NEW YORK—Ten years ago at what was then called the Nasdaq-100 Open, an 18-year-old Spaniard named Rafael Nadal made his debut to the U.S. tennis viewing audience. This was a time before networks like Tennis Channel and websites like ESPN3 made nearly every tournament, no matter how obscure or far away, easily accessible to fans. Until CBS broadcast that year’s final from the Miami Masters, Nadal was a name known only to the sport’s insiders.
What we saw in that that broadcast confirmed some of Nadal’s legend, which grew exponentially in the following years: That he was one of the game’s most exciting young talents who played a brand of tennis that no one, before or since, has been able to replicate. And he was already good enough to put the top-ranked player in the world, Roger Federer, in a two-set deficit.
On this day, the new kid on the block would have to wait his turn.

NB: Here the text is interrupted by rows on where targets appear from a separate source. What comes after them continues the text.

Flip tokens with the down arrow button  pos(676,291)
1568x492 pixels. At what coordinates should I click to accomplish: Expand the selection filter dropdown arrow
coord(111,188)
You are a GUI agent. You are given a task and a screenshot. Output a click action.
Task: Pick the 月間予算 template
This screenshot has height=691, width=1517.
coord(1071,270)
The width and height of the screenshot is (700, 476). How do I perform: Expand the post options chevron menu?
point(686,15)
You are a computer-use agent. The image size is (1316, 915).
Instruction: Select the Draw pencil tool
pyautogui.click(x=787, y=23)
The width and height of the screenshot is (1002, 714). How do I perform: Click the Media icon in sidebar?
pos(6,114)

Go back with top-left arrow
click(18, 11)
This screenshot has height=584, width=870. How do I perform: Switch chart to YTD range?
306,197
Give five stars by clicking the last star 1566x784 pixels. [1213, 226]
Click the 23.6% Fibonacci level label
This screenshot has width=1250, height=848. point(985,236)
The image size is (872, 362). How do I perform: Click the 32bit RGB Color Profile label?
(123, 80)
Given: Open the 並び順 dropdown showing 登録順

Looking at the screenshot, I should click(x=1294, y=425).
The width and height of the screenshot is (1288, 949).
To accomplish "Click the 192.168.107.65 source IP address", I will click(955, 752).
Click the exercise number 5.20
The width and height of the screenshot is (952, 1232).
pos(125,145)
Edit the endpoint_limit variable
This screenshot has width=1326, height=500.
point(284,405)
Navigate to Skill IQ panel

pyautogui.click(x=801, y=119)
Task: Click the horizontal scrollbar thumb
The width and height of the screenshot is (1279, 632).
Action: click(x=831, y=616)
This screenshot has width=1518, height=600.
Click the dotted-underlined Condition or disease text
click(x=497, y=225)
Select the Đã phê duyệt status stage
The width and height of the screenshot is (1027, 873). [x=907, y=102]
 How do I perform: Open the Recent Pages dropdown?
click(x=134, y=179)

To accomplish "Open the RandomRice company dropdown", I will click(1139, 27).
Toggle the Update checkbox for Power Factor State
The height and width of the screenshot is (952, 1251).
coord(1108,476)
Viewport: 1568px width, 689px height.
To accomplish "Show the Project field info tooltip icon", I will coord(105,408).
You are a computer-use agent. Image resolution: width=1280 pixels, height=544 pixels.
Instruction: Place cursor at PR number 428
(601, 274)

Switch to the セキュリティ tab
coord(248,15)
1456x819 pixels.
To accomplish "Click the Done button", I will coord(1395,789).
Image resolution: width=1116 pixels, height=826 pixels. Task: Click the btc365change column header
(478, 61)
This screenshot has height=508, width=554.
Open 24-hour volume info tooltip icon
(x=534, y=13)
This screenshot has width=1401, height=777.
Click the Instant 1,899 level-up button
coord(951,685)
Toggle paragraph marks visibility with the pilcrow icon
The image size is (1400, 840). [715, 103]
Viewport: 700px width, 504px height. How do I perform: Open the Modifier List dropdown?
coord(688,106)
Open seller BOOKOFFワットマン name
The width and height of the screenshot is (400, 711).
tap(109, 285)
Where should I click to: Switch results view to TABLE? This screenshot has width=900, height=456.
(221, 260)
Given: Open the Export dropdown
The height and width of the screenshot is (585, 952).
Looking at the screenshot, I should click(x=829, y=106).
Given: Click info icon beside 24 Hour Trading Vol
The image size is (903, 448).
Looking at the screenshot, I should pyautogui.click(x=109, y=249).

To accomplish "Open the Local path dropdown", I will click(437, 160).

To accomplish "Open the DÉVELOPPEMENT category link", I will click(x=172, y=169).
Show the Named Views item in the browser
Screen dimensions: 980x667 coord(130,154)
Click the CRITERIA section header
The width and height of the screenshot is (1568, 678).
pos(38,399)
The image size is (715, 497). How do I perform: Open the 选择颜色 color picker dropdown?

Federer took the final three sets to win the title, but it was hard not to come away from that match feeling just as impressed about the loser, Nadal. Just a few months later at Roland Garros, Nadal would claim his first Grand Slam singles title, and he’d win at least one major per year over the next decade.
That streak has now come to an end, as Nadal, for the first time since that seminal Miami match, lost from two sets up, 3-6, 4-6, 6-4, 6-3, 6-4. It was Fabio Fognini who played the role of Federer—and trust me, some of the Italian’s groundstrokes were just as impressive as the young Swiss’—in the third round of the U.S. Open under the cover of night.